Unlike Future.cancel (), it does not guarantee that the task will be canceled: it may catch an exception and handle it, delay the cancellation of the task, or completely prevent the task from canceling. This task might return a value, or throw a different exception.
The method executes immediately after it is invoked, and cancelled () does not return True (unless the task has been canceled).
Coroutine asyncio.wait_for (fut, timeout, *, Loop=none)

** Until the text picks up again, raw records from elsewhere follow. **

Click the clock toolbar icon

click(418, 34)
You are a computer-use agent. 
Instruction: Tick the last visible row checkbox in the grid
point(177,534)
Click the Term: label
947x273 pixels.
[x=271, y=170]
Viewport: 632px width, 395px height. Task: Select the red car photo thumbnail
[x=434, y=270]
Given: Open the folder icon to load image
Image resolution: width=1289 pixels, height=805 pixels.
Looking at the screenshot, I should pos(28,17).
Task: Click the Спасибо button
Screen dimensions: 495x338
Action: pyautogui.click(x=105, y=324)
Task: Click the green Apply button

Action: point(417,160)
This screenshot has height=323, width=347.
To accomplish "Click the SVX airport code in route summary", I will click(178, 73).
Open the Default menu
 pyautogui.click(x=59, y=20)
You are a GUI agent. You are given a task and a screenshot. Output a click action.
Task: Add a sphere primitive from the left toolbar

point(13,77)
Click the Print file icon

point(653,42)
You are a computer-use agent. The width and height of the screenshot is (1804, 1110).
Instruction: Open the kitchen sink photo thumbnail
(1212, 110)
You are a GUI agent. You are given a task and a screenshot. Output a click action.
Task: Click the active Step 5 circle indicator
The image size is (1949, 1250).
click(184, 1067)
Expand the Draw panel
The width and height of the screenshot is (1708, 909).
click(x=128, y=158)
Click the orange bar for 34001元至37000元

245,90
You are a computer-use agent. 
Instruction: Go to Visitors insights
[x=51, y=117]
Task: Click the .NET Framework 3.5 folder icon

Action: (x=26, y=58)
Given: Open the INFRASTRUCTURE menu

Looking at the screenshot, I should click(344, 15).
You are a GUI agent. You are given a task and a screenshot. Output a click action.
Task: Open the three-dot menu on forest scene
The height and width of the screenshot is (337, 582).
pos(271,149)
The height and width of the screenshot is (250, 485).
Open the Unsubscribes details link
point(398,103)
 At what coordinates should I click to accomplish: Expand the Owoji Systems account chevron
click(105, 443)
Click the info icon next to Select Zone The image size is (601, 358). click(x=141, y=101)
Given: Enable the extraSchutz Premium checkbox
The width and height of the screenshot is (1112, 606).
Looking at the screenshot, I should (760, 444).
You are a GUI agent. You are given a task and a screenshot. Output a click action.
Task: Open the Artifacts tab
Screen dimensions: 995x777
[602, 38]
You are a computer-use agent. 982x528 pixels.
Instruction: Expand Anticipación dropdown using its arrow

Waits for a Future or Coroutine object to complete within a specified time. If the timeout is None, block the thread until the future completes.
Coroutine will be wrapped into a task.
Returns the return result of Future or coroutine. If the timeout occurs, it cancels the task and throws a Asyncio. Timeouterror. To avoid the task being canceled, wrap it into shield ().
If the wait is canceled, then future Fut will also be canceled.
The function is a coprocessor, using:
result = yield from asyncio.wait_for (fut, 60.0)
Shield () is also a method in the task, but I have not used ~

Some thoughts on the reptiles

From where to see, the association turndown thread is much cheaper, indeed. Although 1000 simultaneous initiates HTTP request,i5-4200u This CPU usage is about 5%. But for a regular match, only 5 of the threads are consuming a large amount of CPU. A regular match is a compute-intensive task, and an HTTP request belongs to an I/O-intensive task. I think: separating I/o-intensive tasks from compute-intensive tasks can improve the efficiency of the crawler. It is said that Redis is suitable for caching queues ~ So the next crawler can do this:

URL http request <----Redis URL queue
Coroutine
HTTP response----> Redis response Queue----> Multiprocessing filter----> MongoDB
A few days ago in the open source community to listen to the employment of seniors said: "The company has a very interesting anti-reptile system, without affecting the normal operation of the situation is not a crawler, but the excessive crawling will be killed." A less-than-excessive reptile can also be hung up after a system upgrade. As for the use of proxies, the global proxy server is so many, and there is a public proxy server blacklist system, these IP is certainly the focus of attention.